All prices are at 7.50 BST with changes reflecting movement from midnight BST
Oil - Brent and Crude October futures flat at 97.30 and 91.20 respectively. The oil rollercoaster returned yesterday with it selling off post CPI before rallying sharply. The general mood was also helped by the resumption in flows in the Druzhba pipeline, US production data showed it at its highest levels in over two years as well as a large build in inventories. The EIA data also showed an increase in demand for gasoline negating last week’s data and whilst we remain in the US driving season that was seen as a positive.
EQ - Equity markets in Asia firmer overnight as they ride the post CPI euphoria wave. All indicies up well over one percent with the Hang Seng leading the way at 20,005. The Nikkei and Kospi also up but to a lesser degree at 28,168 and 330 respectively.
The Nasdaq and S&P steady at 13,460 and 4228 respectively holding onto their post CPI gains. We are at interesting levels here for both indicies. Remember on Friday we spoke about the 4150/4200 zone in the S&P and how it had been a zone the market has visited on several occasions before setting off on a decent move. We suspected if the pattern was to be repeated we needed a few days of extra work before a move and potentially CPI would be the trigger. Well so far that’s worked but we wouldn’t like to see it back below 4170. 4235 next upside target. Equally the Nasdaq is now above the trend line at 13,410/00 so worth keeping an eye on that support.
Gold - Gold futures down close to a percent on the session at 1801. Gold initially spiked on the CPI report before retracing somewhat before coming under further pressure on the back of the hawkish Fed talk. Stepping back we are back pretty much at our opening print from yesterday and for now at least holding our 1800 trading pivot.
FI - US yields backed off a touch overnight with the US2y and 10y yields currently trading at 3.19% and 2.77% respectively and after all the volatility actually not that far off our opening levels from yesterday. The US2y sold off 22bps on the print whilst the 10y had a 13bp dip. However the move was retraced almost in full with the later hawkish Fed talk. The US2y10y yields inversion stretched to 58bps post the number.
European yields somewhat sidelined in all the noise elsewhere yesterday with the German and Italian 10y yields closing at 0.917 and 3.005 respectively.

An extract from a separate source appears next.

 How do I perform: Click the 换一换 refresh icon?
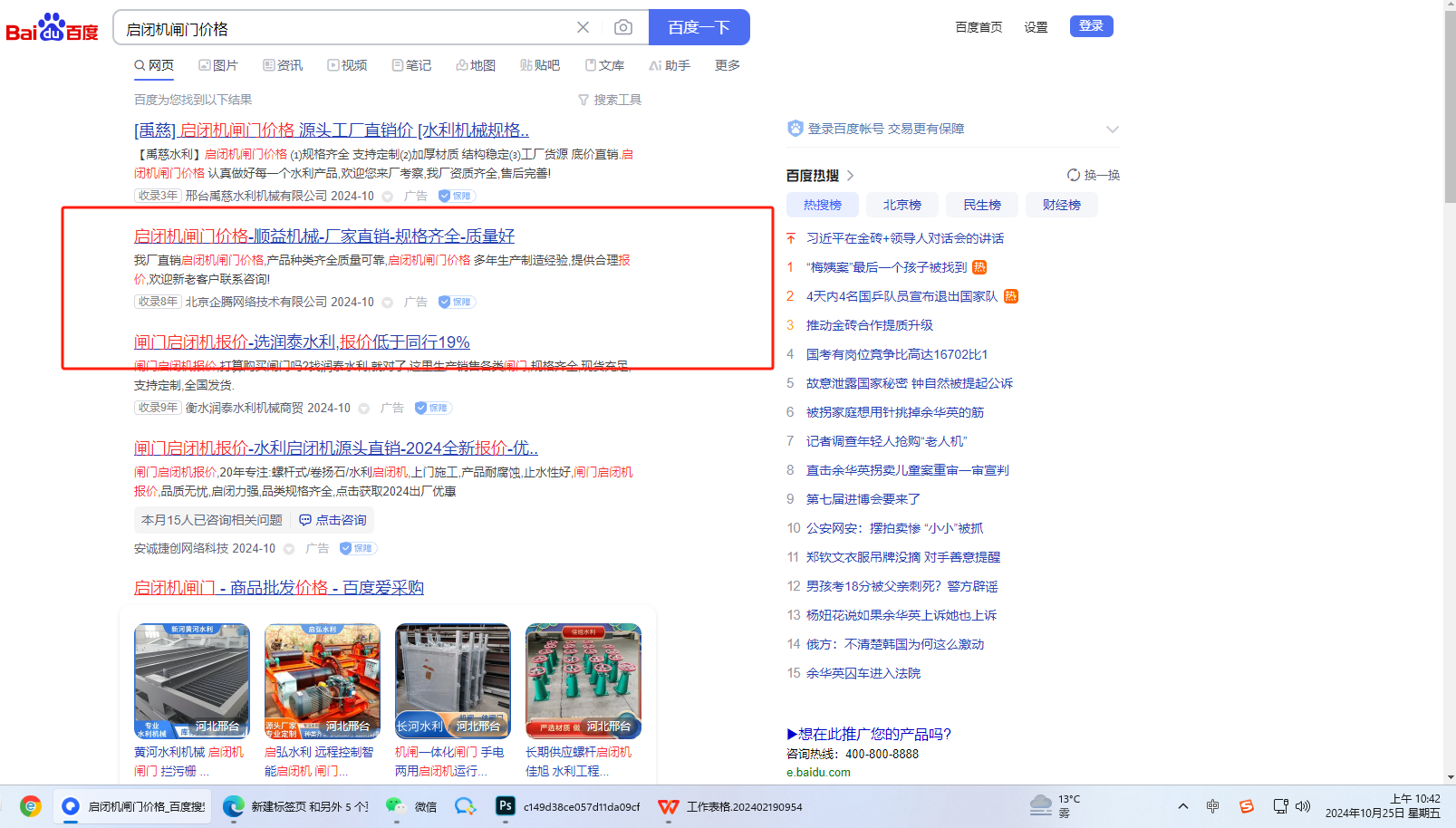[1073, 175]
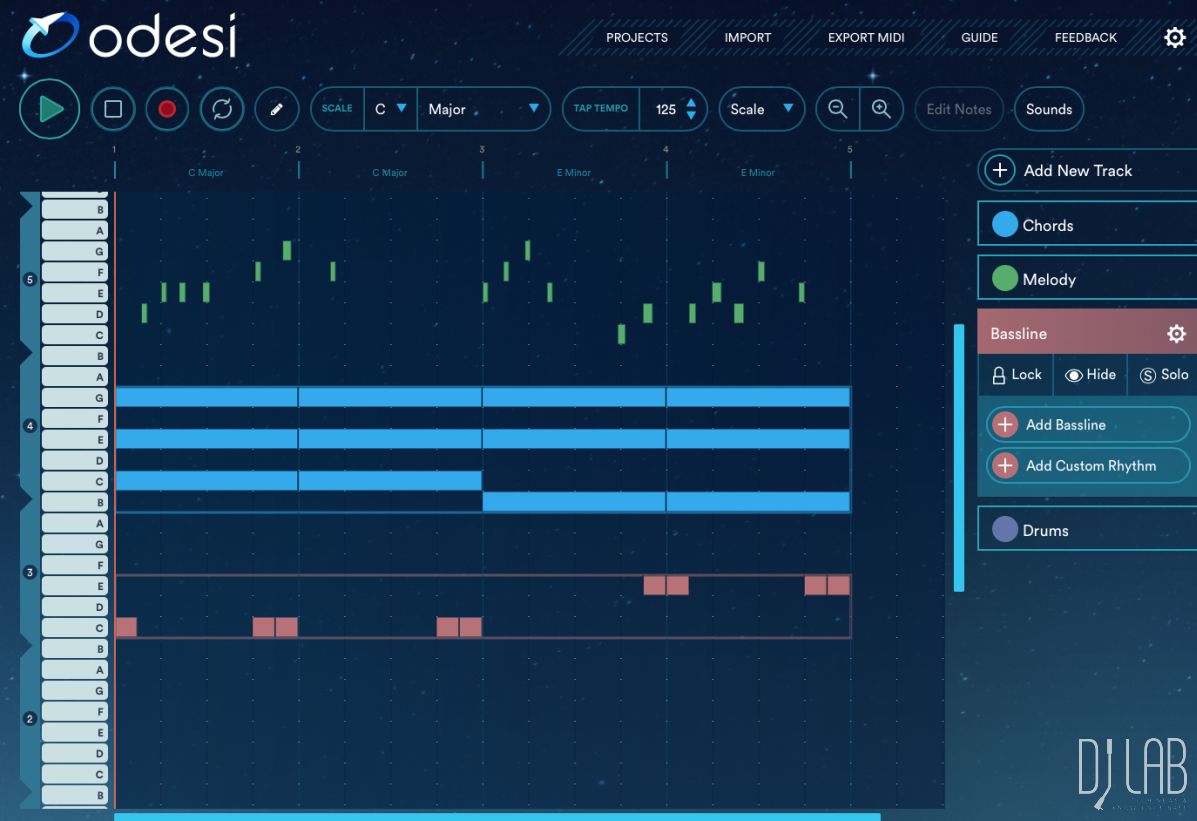The height and width of the screenshot is (821, 1197).
Task: Open the Projects menu
Action: (636, 38)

FX - The USD flat overnight with the USD Index at 105.27. As expected with the lower CPI print the USD suffered selling off some 1.5% as the yield differential play started to be priced out. However post the Fed talk some of the move has been retraced. The majors all obviously higher than yesterday’s open versus the USD with the JPY, EUR and GBP trading now at 132.74, 1.0305 and 1.2220 respectively. At one point yesterday the JPY was 3 big figures lower before the USD regained some of its poise. It’s interesting to note that the USD peaked in mid July at the end of the week when there was a G20 finance ministers and central bankers meeting. Somewhat of a coincidence?
Others - Bitcoin and Ethereum found in the CPI the catalyst to get back and breach properly the stubborn 24,000 and 1800 levels. In addition to all the euphoria, the Goerli test we have spoken of of late was deemed a success. Currently, we are trading at 24,555 and 1890 respectively. I post below Glassnode’s latest piece which gives some insightful analysis of positioning and especially how the market is positioned in Ethereum, which from their report seems in a very much buy the rumour sell the fact mode for the merger.
CPI Review
Peak, Peak, Peak went up the cry as the July CPI report offered the markets a boost to their belief that the peak in inflation is in and the equity rally can continue. Well there were certainly positives but as all the Fed speakers were keen to stress we are not out of the woods yet.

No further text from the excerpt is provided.